- Name: Amazonian manatee
- Latin: Trichechus inunguis
- Classification: Mammal
- Origin: South America
- Lifespan: 50-60 years
- AKA: South American manatee, yara
- Kingdom: Animalia (Animals)
- Phylum: Chordata (Vertebrates)
- Class: Mammalia (Mammals)
- Order: Sirenia (Fully aquatic, herbivorous mammals)
- Family: Trichechidae (Sea cows)
- Genus: Trichechus (Manatee)
- Species: Trichechus inunguis (Amazonian manatee)
Length: 2-8m (9.2ft)
Weight: 360-540kg (790-1,200lbs)
The manatee is a large, cylinder shaped animal where the general coloration is grey, although most Amazonian manatees have a distinct white or bright pink patch on the chest. The forelimbs have been modified into flippers and have a flat, rounded, horizontal paddle at the rear. The upper lip has evolved into a large, bristly surface.
- West Indian manatee (Trichechus manatus) -VULNERABLE-
- West African manatee (Trichechus senegalensis) -VULNERABLE-
- Dwarf manatee (Trichechus pygmaeus) -NOT RECOGNISED-
Habitat & Distribution
The Amazonian manatee occurs exclusively in freshwater and is the only manatee to do so. It prefers blackwater lakes, oxbows and lagoons. They seem to live most successfully in temperatures of 22-30’C (72-86’F).
The Amazonian manatees range is throughout the Amazon River Basin of South America, its range is also said to include the Orinoco River Basin.
Manatees are primarily herbivores and feed on a variety of submerged, emergent, floating and shoreline vegetation and they will consume about 4-9% of their body weight in wet vegetation every day. Amazonian manatees fast during the dry season (November and December) and live off their fat reserves, also, because of their low metabolic rate; Amazonian manatees can fast for up to seven months if necessary.
Manatees can feed off the bottom, in the water column and at the surface. They can crop overhanging branches, consume acorns and partially haul themselves out of the water to eat bank vegetation, such as the leaves of mangrove trees. Manatees use their front flippers to manipulate this vegetation.
All manatees require a source of fresh water for drinking. Manatees have been seen drinking from hoses and sewage outlets and will congregate at river mouths to drink. Amazonian manatees do not have this problem as they live in fresh water lakes and rivers.
Amazonian manatees live almost entirely underwater and are active both day and night. They are gregarious and can be found in small groups of 8-10 individuals. They are herbivorous, aquatic mammals and their diet consists of aquatic vegetation such as emergent grass, water lettuce and floating vegetation, which grows near lake edges. These animals can consume up to 8% of their body weight in food every day.
The gestation period of an Amazonian manatee is one year. Breeding has been reported to occur throughout the year but reproduction in the Central Amazon Basin is seasonal as nearly all births take place from December – July (mainly from February – May when the water level rises).
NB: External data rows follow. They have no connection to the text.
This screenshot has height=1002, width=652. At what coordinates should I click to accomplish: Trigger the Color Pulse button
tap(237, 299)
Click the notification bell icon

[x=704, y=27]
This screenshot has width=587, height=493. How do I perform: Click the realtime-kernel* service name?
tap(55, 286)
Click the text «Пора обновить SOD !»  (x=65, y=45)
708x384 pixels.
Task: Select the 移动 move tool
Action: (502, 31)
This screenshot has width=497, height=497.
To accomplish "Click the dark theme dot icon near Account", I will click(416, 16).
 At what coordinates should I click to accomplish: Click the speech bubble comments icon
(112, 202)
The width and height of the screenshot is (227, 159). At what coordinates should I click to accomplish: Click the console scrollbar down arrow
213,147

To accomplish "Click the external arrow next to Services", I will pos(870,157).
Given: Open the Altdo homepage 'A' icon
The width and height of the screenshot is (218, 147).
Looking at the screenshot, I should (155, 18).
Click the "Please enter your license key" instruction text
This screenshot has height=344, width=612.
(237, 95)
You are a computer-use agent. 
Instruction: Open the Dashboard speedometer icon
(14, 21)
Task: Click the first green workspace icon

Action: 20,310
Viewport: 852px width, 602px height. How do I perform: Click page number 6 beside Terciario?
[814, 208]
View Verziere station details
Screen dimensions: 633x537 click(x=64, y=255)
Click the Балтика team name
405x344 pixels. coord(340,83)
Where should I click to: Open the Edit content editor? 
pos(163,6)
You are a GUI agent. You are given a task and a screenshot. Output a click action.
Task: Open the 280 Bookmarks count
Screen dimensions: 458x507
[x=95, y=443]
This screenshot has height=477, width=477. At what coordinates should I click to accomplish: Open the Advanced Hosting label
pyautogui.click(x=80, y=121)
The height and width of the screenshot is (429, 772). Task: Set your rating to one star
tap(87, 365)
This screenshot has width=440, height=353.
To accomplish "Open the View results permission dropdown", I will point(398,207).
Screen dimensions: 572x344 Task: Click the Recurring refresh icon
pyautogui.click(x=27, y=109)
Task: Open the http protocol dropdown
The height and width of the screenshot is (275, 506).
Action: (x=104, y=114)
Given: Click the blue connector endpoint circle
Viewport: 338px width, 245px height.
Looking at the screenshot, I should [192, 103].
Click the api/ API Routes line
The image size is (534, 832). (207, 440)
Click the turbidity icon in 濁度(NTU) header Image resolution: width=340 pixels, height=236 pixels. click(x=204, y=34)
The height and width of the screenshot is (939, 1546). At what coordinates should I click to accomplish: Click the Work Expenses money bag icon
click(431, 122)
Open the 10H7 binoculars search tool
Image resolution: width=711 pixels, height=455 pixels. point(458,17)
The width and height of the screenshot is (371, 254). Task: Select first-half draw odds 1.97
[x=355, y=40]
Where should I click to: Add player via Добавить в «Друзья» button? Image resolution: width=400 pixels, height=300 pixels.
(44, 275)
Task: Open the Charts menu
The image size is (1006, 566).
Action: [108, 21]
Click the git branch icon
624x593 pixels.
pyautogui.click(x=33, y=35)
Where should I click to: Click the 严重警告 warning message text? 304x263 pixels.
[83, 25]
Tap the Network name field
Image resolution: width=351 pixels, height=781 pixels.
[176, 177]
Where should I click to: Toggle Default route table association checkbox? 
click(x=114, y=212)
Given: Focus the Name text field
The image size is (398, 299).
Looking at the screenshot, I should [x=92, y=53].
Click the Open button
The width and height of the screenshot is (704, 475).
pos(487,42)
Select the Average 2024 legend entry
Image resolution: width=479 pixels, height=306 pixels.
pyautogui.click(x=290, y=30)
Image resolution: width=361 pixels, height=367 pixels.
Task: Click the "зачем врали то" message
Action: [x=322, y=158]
A female manatee will give birth to one calf every two years. The calf will measure about 30 inches (80 cm) at birth. It will begin to nurse after a few hours by suckling from a teat under the pectoral flippers and will do so underwater.
The young will be weaned after a year but will remain with their mothers for two. The young learn about feeding and resting areas from their mother, as well as travel routes and warm-water refugees. The female manatees will carry their young on their back or clasped onto their sides.
- The manatee has muscular lips which it uses with its front flippers to grab food and pull it into its mouth.
- The Amazonian manatee has a large paddle like tail which helps propel it through the water. It moves at 5mph but can reach speeds of up to 15mph.
- The manatee has thick stubby bristles on this mouth. This helps it to uproot foot on the river bed.
- The manatees body is streamlined which helps reduce drag when travelling through the water.
The Amazonian manatee’s main threat is hunting by subsistence and commercial hunters. They have been sought for their meat, oil and fat, and in the past, its hide, which could be used for water hoses and belts. Other threats to this creature include accidental drowning in commercial fishing nets and degradation of food supplies by soil erosion, which is caused by deforestation.
IUCN Status: Vulnerable
International trade of the Amazonian manatee and any of its products is prohibited under Appendix I of CITES. Other local projects and organizations helping to conserve the manatee include Projeto Peixe-Boi / Centre for Aquatic Mammals, Mamiraua Project and The Friends of the Manatee Association. Amazonian manatee hunting has been prohibited since 1973; however, its population trend is still decreasing.
Group: Herd, Pod
-Manatees are closely related to elephants,
-Another name for the Amazonian manatee is Yara, which is a Brazilian Indian word meaning ‘Lady of the Water’.
-Manatees are believed to be the origin of the mermaid myths.